Alors, pourquoi un titre aussi léger, qui évoque l'âge des jeux et de l'insouciance ?
Parce qu'il y a Timothée et Pablo, pour qui les droits de l'enfance continuent : aller "prendre l'air" avec les copains quand les parents partent pour la chimio, "sauter sur le lit où il est allongé" - il : celui qui n'est déjà plus qu'un "mari inexistant" et un "père absent" replié dans "les jours comptés" et "l'espoir qui s'amenuise".
L'enfant qui joue à la marelle sautille entre Terre et Ciel sans savoir ce qu'il mime et quel est ce chemin... "1, 2, 3 Soleil !" : cri de victoire, le jeu est son monde, le monde est un jeu. Et à quatre ans, quand l'inconcevable s'impose ("Il ne reviendra plus?"... "Non, Pablo. Il ne reviendra plus"), le souci c'est de "savoir qui va maintenant pouvoir lui réparer ses jouets", et s'il y aura encore des tours de manège... "des tours de manège illimités", pour rester dans le tourbillon de l'existence.
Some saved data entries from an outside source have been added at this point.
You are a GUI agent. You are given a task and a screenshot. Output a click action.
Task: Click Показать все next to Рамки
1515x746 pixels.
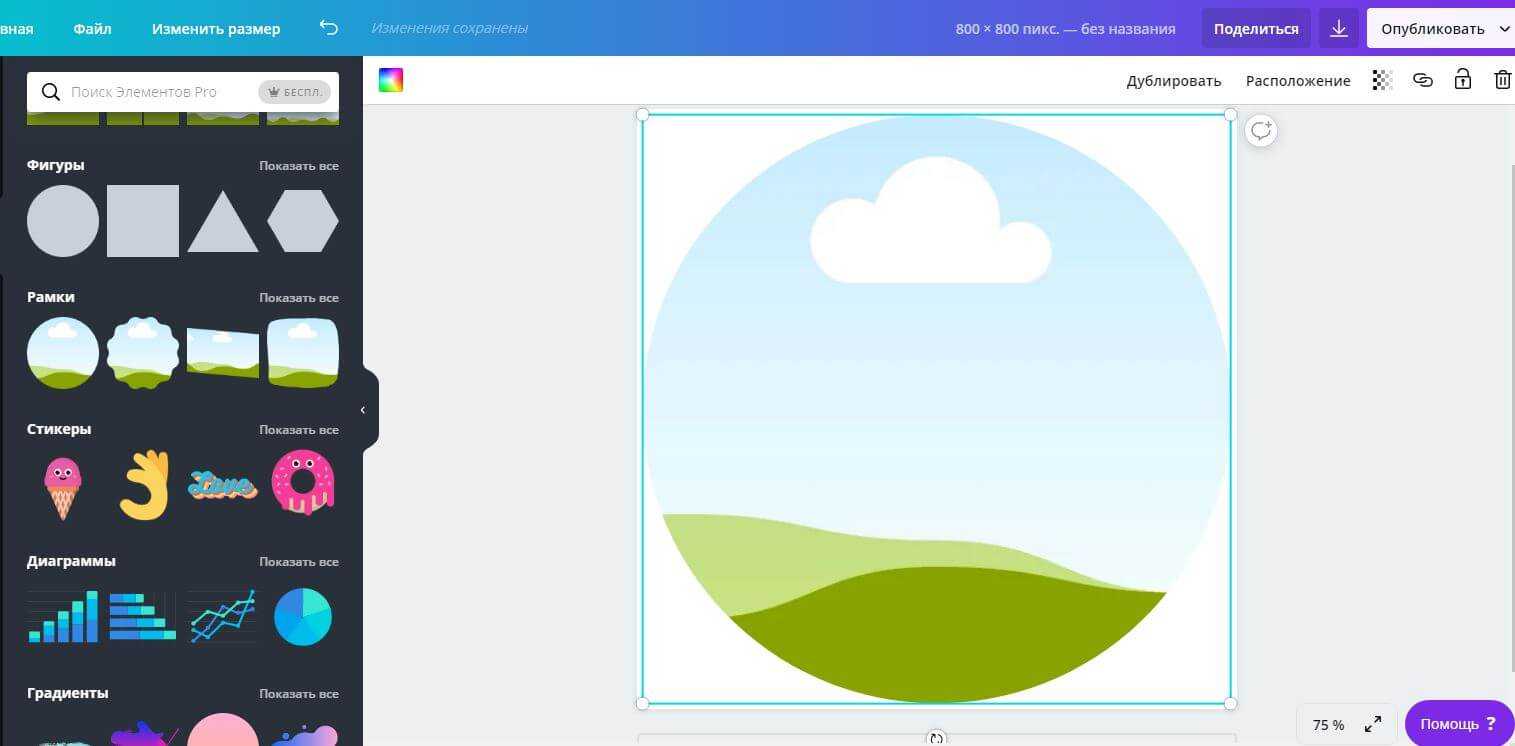(x=298, y=297)
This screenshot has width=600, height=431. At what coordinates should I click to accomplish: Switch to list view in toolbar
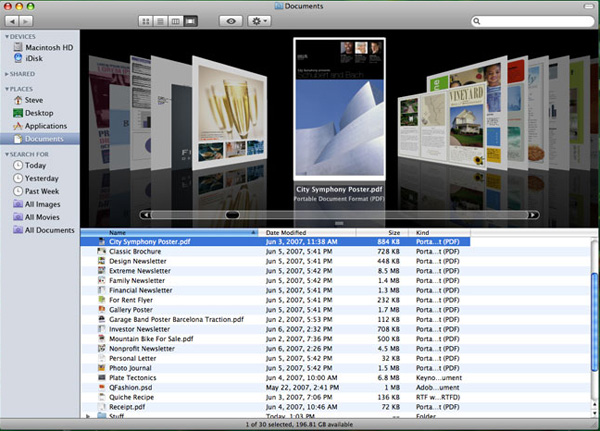161,21
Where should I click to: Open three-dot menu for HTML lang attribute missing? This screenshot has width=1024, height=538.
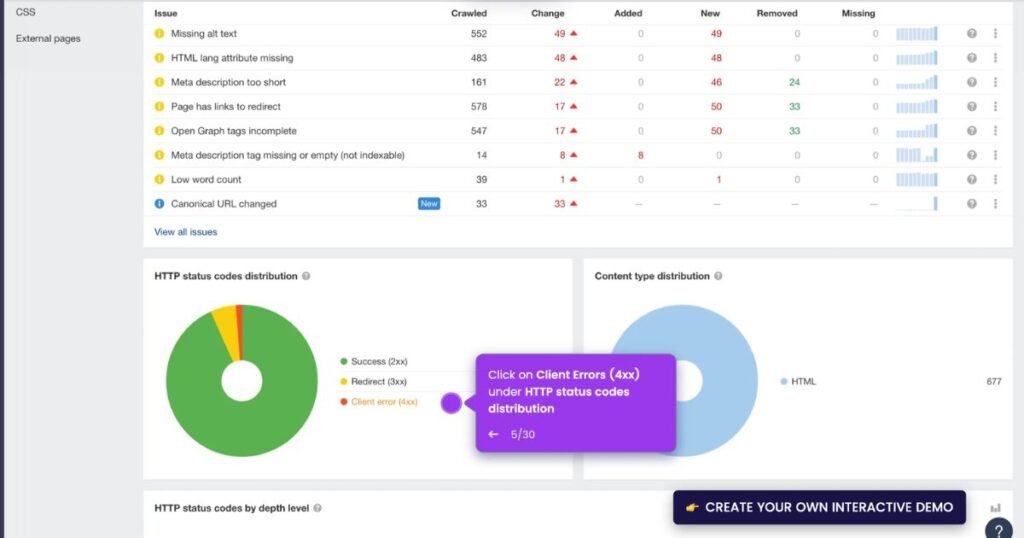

Droits de l'enfance et droit de la vie ne font qu'un : les derniers mots du texte sont pour l'olivier offert par les amis le jour des funérailles, et qui restera solidement "ancré dans sa terre" une fois la maison quittée, livré au rythme des saisons.
Tel un miroir de la vie imprévisible, la phrase de Sophie Roch-Veiras est souvent bousculée par une ponctuation imprévue, qui organise en séquences surprenantes des fragments d'émotions, des projets bouleversés, des instants soudain privés de légèreté, un équilibre incertain entre la déchirure intérieure et la marche du quotidien.
"J'ai bien senti que nos chemins se séparaient. Qu'il s'éloignait de moi. Je peux encore l'entendre. Je peux encore l'aimer. Au-delà , je ne pourrai pas l'accompagner."...
Et dans ce texte où la souffrance ne peut pas se faire oublier, c'est quand même la douceur qui donne le ton, parce que le temps qui a passé a mis en lumière l'essentiel : être allée au cœur de la rencontre avec l'autre, et aussi loin qu'on le peut.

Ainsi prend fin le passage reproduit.